Kelebihan kaum perempuan dari lakilaki berdasarkan fitrahnya, bahwa para ibu bisa melahirkan anak-anaknya, merawatnya dan menjadi pengasunya. Patutlah bila para ibu disebut sebagai pendidik pertama bagi anak-anaknya. Disinilah letaknya pandangan al-Qur’an dalam menghargai kaum perempuan. Mereka adalah refleksi dari terwujudnya harapan manjusia dan kemanusiaan yang agung. Dari jerih payah ibu dalam mengasuh dan mendidik putraputrinya ini, lahirlah generasi umat yang cerdas, beriman dan bertakwa yang berguna bagi nusa, bangsa dan agama.

Al-Qur’an memandang kaum laki-laki dan perempuan secara setara. Karenanya mereka mesti bisa bekerja sama secara simbiotik mutualistik yang saling menguntungkan. Bila selama ini terjadi bias gender, hal itu disebabkan adanya perlakuan kaum laki-laki yang kurang mengakomodasi pandangan dan pemikiran kaum perempuan.

Sebagaimana kaum laki-laki tidak semua optik perempuan selalu objektif dan positif. Adakalanya bersifat destruktif. Al-Qur’an adanya dua orang perempuan yang diadzab oleh Allah karena kedurhakaannya.
Pada hal keduanya isteri orang-orang yang shalih Mereka itu adalah Wali’ah, istri nabi Nuh As yang tenggelam bersamasama dengan orang-orang yang durhaka lainnya dan Walihah istri nabi Luth As yang juga diadzab Allah bersama-sama kaum nabi Luth lainnya yang melakukan liwath (persetubuhan sesama jenis kelamin) seperti kaum lesbian dan gay saat ini. Kedua orang perempuan tersebut tidak dapat diselamatkan sekalipun suaminya yaitu nabi Nuh dan nabi Luth As adalah utusan Allah. Masingmasing mempertanggungjawabkan sendiri keyakinan dan amal perbuatannya.
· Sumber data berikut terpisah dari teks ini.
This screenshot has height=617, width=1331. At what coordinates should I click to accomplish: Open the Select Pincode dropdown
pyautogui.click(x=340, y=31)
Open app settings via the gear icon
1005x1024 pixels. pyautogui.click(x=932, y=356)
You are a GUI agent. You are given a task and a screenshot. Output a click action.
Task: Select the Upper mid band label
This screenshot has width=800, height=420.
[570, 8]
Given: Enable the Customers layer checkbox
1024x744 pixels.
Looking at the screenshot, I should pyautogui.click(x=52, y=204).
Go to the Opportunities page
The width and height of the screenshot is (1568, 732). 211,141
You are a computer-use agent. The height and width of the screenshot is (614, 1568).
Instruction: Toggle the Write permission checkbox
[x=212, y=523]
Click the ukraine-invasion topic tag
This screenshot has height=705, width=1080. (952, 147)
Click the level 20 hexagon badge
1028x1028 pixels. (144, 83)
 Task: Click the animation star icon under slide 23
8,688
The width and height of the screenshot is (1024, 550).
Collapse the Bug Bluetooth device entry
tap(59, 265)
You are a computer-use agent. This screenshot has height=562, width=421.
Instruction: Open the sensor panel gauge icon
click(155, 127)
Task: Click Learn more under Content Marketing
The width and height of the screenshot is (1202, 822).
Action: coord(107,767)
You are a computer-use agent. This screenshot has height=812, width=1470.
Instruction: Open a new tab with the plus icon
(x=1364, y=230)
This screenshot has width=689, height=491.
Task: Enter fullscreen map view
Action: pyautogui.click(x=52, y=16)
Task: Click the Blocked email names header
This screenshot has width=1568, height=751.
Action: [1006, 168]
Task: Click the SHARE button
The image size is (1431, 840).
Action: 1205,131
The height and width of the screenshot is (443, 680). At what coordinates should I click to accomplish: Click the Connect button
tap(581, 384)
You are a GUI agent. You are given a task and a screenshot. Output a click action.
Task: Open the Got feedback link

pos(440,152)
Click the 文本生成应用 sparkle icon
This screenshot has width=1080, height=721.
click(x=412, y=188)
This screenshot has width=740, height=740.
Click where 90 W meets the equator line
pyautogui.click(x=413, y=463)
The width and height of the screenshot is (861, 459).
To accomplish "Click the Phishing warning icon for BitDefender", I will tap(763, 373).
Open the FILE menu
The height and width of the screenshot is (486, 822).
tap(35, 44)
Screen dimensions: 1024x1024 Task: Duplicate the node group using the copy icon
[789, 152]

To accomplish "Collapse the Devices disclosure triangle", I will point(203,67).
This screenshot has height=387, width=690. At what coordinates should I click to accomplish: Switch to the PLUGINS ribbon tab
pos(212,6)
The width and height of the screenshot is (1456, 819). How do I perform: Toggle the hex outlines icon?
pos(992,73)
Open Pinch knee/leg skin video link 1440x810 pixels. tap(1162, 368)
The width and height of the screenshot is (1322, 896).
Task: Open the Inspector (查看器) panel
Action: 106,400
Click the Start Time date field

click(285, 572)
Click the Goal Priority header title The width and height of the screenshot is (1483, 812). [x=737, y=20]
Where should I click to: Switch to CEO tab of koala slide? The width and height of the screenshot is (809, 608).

Sebaliknya dalam ayat 11 surat yang sama disebutkan adanya seorang yang beragama monoteisme -tauhid- beriman kepada Allah yang maha esa, walaupun suaminya yaitu Raja Fir’aun kafir dan mengaku dirinya sebagai tuhan yang minta disembah. Pada ayat 12 surat at-Tahrim berbeda lagi.

Dalam keadaan menyendiri tanpa suami, seorang perempuan bernama Maryam binti Imran ditetapkan oleh Allah sebagai perempuan suci yang senantiasa mengabdi dan beribadah kepada Allah. Tapi kemudia ia dikaruniai anak pada hal tidak bersuami.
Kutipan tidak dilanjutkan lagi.